Git Inbox Mirror of the ffmpeg-devel mailing list - see https://ffmpeg.org/mailman/listinfo/ffmpeg-devel
 help / color / mirror / Atom feed
From: "Martin Storsjö" <martin@martin.st>
To: Krzysztof Pyrkosz via ffmpeg-devel <ffmpeg-devel@ffmpeg.org>
Cc: Krzysztof Pyrkosz <ffmpeg@szaka.eu>
Subject: Re: [FFmpeg-devel] [PATCH 1/2] avcodec/aarch64/vvc: Optimize vvc_avg{8, 10, 12}
Date: Sun, 2 Mar 2025 00:21:23 +0200 (EET)
Message-ID: <ab5b78f9-20ae-a791-91c6-bd2647bbd2c@martin.st> (raw)
In-Reply-To: <20250219174010.3911-2-ffmpeg@szaka.eu>

On Wed, 19 Feb 2025, Krzysztof Pyrkosz via ffmpeg-devel wrote:

> ---

As you've noticed in later patches; most of this commentery _is_ valuable 
to keep in the commit message, so I'd keep most of this, including the 
performance diff, in the commit message (i.e. above the ---).

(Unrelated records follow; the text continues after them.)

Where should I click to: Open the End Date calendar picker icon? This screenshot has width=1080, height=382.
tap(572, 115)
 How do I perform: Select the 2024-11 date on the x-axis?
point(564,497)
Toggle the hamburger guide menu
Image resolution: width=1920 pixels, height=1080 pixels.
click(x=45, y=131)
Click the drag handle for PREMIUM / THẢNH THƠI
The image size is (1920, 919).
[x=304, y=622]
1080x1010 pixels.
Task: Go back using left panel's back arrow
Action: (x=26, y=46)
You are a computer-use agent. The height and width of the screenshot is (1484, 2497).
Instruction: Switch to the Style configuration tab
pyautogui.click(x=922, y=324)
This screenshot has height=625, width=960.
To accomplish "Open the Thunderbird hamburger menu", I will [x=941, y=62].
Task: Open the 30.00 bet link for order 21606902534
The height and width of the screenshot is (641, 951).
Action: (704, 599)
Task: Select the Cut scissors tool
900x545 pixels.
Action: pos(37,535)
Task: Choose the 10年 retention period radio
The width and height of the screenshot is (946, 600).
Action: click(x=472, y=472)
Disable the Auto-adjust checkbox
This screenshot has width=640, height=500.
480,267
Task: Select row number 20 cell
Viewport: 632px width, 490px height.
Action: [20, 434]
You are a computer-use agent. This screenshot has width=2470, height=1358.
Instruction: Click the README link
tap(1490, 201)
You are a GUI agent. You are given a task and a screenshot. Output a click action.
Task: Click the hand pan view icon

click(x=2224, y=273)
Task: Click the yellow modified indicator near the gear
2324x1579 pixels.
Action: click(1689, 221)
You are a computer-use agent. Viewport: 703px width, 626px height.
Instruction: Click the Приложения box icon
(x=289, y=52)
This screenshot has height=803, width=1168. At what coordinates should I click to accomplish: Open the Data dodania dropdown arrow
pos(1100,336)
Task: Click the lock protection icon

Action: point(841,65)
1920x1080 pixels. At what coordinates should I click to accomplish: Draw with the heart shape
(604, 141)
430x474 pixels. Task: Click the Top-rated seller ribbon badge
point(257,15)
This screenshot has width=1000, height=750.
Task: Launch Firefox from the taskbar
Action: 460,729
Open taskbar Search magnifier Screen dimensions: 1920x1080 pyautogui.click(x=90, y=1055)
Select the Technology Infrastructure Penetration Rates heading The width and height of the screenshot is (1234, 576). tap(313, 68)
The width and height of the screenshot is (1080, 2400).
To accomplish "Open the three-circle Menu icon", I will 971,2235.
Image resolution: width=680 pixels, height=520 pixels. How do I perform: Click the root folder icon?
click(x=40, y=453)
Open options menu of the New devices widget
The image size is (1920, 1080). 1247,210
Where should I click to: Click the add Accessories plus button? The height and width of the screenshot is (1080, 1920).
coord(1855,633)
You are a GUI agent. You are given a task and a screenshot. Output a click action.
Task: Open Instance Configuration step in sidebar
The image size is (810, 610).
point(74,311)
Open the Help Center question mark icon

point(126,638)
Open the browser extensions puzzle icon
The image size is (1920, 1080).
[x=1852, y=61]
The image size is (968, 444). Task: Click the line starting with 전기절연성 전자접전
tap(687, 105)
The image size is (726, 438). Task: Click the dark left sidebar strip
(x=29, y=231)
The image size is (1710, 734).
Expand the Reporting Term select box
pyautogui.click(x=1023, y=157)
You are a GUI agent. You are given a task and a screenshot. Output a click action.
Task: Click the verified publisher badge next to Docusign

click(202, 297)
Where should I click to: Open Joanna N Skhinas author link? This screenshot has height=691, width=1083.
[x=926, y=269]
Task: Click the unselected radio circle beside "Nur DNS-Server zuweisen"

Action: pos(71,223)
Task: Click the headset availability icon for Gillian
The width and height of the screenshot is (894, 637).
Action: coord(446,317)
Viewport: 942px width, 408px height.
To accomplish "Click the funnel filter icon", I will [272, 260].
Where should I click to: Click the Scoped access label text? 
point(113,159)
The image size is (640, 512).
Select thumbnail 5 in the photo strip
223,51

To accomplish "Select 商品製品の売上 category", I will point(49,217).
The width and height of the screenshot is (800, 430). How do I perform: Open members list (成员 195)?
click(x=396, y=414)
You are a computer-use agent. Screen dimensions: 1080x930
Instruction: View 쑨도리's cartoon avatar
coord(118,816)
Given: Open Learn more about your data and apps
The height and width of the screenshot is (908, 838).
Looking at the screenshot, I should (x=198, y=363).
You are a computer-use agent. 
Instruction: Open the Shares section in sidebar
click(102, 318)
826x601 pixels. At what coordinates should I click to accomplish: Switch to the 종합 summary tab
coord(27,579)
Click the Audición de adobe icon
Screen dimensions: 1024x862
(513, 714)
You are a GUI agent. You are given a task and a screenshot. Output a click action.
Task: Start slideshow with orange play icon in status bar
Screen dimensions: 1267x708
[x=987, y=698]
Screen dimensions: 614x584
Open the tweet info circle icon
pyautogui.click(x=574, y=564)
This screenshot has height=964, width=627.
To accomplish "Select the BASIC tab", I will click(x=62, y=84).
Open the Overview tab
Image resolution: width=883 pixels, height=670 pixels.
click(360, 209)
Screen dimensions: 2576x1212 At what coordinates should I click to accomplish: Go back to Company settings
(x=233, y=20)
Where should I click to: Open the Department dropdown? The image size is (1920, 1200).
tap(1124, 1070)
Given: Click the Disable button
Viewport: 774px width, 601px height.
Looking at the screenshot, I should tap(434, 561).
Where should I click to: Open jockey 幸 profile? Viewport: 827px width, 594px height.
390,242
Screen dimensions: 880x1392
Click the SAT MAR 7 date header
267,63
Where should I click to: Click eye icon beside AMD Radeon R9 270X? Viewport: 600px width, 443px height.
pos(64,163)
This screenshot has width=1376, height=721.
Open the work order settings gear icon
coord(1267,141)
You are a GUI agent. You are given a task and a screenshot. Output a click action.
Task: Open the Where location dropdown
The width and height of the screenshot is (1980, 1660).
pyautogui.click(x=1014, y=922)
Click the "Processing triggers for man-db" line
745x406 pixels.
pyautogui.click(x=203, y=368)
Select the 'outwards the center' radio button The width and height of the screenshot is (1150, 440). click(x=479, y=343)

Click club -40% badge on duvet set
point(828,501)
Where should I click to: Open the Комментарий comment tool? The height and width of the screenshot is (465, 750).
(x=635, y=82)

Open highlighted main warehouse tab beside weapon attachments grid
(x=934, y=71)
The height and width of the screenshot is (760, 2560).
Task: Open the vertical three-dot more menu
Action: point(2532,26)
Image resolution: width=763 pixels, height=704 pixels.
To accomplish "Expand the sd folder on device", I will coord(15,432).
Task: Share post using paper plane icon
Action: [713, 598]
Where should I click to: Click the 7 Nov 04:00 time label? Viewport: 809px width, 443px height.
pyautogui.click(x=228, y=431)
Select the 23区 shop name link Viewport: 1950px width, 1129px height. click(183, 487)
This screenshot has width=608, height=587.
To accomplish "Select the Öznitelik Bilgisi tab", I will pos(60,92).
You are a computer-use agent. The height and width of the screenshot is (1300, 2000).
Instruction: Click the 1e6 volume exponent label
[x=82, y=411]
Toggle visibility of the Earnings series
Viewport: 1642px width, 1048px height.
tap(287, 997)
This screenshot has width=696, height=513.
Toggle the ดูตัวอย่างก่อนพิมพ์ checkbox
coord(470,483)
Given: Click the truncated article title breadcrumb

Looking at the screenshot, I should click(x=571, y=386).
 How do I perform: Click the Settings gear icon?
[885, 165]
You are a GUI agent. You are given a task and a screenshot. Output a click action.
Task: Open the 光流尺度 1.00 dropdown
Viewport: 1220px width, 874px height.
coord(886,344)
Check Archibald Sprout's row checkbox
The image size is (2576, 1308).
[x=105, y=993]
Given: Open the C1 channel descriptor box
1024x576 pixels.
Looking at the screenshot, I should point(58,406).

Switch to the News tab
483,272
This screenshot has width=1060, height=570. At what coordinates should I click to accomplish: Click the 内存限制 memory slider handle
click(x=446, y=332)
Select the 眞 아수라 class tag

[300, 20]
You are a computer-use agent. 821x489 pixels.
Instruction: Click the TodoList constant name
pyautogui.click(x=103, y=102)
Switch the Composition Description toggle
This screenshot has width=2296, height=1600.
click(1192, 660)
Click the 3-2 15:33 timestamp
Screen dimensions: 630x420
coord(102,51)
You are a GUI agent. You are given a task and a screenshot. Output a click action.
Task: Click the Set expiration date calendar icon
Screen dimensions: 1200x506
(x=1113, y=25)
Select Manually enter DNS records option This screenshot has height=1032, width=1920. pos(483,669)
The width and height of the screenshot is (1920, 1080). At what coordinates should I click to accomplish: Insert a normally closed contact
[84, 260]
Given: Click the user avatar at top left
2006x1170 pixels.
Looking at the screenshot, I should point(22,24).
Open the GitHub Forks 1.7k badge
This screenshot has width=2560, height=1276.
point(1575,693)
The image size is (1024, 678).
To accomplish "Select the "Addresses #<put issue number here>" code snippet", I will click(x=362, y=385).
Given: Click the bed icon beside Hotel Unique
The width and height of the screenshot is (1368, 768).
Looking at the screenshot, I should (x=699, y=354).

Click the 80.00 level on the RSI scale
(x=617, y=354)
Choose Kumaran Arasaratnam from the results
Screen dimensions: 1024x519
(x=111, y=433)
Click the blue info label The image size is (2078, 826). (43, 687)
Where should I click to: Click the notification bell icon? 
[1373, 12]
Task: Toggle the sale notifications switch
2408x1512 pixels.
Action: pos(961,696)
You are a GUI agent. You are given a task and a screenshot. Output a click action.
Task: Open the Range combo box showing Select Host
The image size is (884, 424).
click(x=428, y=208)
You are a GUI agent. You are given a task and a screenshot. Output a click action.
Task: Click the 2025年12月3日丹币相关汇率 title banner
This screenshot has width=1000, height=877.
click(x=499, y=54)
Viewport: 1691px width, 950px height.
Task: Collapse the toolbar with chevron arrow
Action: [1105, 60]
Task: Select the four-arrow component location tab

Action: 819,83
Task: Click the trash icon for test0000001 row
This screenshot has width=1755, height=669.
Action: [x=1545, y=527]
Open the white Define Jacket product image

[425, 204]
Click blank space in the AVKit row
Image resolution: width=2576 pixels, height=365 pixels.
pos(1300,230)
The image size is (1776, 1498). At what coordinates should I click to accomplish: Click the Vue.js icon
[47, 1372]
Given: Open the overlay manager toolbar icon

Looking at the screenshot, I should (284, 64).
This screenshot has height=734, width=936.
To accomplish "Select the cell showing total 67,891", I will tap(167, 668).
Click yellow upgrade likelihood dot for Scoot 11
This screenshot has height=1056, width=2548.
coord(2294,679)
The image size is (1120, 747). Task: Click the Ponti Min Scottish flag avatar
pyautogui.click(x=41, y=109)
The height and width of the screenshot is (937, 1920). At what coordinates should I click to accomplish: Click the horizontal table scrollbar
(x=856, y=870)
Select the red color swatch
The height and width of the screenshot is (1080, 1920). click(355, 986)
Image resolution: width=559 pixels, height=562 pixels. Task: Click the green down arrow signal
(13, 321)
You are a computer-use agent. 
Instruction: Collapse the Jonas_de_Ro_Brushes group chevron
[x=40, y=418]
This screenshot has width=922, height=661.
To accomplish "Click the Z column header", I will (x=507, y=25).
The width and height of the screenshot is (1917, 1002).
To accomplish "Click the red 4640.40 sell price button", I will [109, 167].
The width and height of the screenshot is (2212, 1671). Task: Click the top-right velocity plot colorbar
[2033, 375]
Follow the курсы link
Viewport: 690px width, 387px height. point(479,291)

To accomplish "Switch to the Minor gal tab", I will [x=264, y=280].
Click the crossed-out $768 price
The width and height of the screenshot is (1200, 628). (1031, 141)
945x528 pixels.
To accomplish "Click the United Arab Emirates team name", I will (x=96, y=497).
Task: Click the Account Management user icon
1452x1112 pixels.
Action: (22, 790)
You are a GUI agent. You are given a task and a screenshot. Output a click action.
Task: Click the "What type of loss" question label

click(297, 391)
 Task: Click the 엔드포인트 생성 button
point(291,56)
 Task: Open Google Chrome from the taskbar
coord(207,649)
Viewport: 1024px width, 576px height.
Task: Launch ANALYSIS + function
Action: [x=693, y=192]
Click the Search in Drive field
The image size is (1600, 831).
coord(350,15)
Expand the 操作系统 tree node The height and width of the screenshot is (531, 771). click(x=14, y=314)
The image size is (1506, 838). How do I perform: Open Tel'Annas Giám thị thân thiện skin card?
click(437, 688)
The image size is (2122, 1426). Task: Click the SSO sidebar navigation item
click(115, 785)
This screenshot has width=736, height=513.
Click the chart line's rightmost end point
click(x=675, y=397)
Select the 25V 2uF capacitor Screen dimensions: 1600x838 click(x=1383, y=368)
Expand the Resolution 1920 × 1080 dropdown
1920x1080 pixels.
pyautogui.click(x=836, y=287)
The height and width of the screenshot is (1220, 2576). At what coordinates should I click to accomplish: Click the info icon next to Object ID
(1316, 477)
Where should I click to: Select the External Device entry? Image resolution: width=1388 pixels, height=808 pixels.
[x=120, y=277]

> This patch replaces integer widening with halving addition, and
> multi-step "emulated" rounding shift with a single asm instruction doing
> exactly that. This pattern repeats in other functions in this file, I
> fixed some in the succeeding patch. There's a lot of performance to be
> gained there.
>
> I didn't modify the existing function because it adds a few extra steps
> solely for the shared w_avg implementation (every cycle matters), but also
> because I find this linear version easier to digest and understand.

That's probably reasonable - but if the avg codepath in vvc_avg is unused 
now, we should remove it; that makes the patch clearer to see the change, 
when we see the removed old codepath together with the new added one in 
the same patch.

> Besides, I noticed that removing smin and smax instructions used for
> clamping the values for 10 and 12 bit_depth instantiations does not
> affect the checkasm result, but it breaks FATE.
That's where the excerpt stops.